Saved entries:
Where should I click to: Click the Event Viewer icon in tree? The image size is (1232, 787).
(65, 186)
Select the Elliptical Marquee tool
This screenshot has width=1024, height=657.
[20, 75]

- EXERCISE INSTRUCTIONS -
Restate the records exactly. Leave nothing out.

- RESULT OF THIS EXERCISE -
Where should I click to: Click the Event Viewer icon in tree? The image size is (1232, 787).
(65, 186)
Select the Elliptical Marquee tool
This screenshot has width=1024, height=657.
[20, 75]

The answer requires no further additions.